What Diseases Can Be Helped By Regenerative Medicine?

“+Type 1 diabetes

+Heart tissue damage

+Brain tissue injury

+Skin wounds

+Some cancers

+Organ transplants “(2)

Types of Regenerative Medicine include:

Tissue Engineering and “Biomaterials” (2) – this involves unique “biomaterials” (like metals, ceramics, and polymers ) and transforming them with a 3D printer into the shape of the structure the body needs.

Cellular Therapy – The patient’s adult stem cells have been grouped together by doctors and injected into damaged areas that use the stem cells to heal themselves. Adult stem cells can be found in our:

“· Blood

· Fat

· Bone marrow

· Dental pulp

· Skeletal muscles ” (2)


Medical Devices and Artificial Organs – If you need an organ transplant and have not found a donor, regenerative medical scientists have developed robotic and mechanical devices which can replace or be implanted into diseased organs. For example, a VAD (ventricular assistive device) can be placed into the body to continue the heart’s beating while heart surgeons do lengthy repairs to the heart. (2)

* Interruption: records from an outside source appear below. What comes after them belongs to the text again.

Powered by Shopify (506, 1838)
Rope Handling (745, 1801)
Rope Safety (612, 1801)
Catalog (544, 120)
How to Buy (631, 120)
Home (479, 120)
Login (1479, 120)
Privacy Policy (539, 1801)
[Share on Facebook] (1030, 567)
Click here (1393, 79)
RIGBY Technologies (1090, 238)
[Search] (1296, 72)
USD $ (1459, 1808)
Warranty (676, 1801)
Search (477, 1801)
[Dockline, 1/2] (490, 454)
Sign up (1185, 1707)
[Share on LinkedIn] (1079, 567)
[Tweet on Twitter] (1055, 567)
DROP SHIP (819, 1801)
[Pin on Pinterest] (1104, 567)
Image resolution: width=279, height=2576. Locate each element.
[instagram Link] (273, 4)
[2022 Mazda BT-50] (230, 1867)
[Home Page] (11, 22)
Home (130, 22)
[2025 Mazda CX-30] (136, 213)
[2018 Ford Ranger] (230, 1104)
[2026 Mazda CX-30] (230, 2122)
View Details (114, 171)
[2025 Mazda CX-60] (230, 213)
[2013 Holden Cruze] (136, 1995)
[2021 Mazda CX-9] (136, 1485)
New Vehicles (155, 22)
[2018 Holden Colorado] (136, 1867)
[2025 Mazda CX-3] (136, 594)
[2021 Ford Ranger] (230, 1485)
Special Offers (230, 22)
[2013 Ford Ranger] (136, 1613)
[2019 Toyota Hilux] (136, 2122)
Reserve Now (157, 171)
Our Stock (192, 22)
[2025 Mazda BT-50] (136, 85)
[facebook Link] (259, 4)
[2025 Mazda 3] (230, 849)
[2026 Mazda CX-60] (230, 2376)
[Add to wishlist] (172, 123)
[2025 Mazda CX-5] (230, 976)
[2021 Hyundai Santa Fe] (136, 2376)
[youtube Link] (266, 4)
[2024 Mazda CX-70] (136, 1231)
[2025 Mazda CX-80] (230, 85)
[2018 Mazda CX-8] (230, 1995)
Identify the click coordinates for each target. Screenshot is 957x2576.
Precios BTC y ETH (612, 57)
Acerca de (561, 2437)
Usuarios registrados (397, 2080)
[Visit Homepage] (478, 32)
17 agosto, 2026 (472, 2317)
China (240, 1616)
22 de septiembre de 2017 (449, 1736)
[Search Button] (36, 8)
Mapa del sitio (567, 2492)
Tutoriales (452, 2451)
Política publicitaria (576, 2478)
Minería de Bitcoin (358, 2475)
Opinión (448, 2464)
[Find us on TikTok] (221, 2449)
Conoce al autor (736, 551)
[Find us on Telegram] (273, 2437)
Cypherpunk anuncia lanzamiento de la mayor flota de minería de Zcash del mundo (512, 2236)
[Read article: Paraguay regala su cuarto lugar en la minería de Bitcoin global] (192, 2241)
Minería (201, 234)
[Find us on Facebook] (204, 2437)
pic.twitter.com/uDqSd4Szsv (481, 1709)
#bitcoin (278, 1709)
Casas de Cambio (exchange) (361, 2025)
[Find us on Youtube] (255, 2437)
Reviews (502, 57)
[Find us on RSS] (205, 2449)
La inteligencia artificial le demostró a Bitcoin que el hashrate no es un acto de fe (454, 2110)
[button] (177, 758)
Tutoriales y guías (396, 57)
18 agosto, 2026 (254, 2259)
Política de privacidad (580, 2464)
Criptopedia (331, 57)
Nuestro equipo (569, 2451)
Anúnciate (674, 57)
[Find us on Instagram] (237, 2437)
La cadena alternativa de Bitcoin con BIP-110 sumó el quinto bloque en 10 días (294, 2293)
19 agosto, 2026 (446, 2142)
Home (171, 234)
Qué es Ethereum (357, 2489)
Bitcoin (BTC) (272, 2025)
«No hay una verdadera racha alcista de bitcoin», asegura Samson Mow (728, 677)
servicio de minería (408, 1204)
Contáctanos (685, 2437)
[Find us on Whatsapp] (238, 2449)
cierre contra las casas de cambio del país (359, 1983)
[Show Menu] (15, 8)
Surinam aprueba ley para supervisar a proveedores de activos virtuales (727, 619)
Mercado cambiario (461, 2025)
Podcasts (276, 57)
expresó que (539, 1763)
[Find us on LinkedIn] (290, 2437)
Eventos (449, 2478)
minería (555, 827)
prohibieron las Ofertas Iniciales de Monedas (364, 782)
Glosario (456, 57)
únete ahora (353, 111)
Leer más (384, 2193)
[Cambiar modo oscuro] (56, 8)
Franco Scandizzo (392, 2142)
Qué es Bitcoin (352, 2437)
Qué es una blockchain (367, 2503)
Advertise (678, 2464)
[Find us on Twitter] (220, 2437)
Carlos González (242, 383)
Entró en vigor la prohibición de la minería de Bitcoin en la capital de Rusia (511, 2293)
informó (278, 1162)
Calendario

Regenerative Medicine Use With Cipro Side Effects

Cipro is an antibiotic used for many types of infections. In 2016 the FDA began warning the public about Cipro’s potential to cause widespread damage to body tissues. In some patients, Cipro caused changes to tissues and cell mutations. Many Cipro users began to report long-term neuropathy (tingling and burning of the legs), tendonitis, nerve damage, and tiredness. (1)

Dr. Mark Ghalili of Regenerative Medicine L.A. is a regenerative medicine specialist who has given lectures around the world addressing the problems of Cipro side effects. After experiencing a severe reaction to Cipro, Dr. Ghalili himself began to experience severe pain, muscle weakness, blurry vision, and dizziness. He became wheelchair-bound and was unable to walk. (1)

Dr. Ghalili was introduced to regenerative medicine techniques, which reversed his symptoms and restored him to health. “Within weeks, he went from being confined in a wheelchair, unable to treat patients … to gaining the gift of running again.” (1) He then began a study of regenerative methods and began using them with his patients. (1) Dr. Ghalili believes the key to healing lies in discovering the root causes of patients’ illnesses and then beginning to rebuild and revive their bodies “at the cellular level” (1)

Although many types of regenerative medicine have successfully been used and have improved many lives, these methods are still relatively new. There are ongoing clinical trials and research that will continue to be done to ensure the safety of these technologies.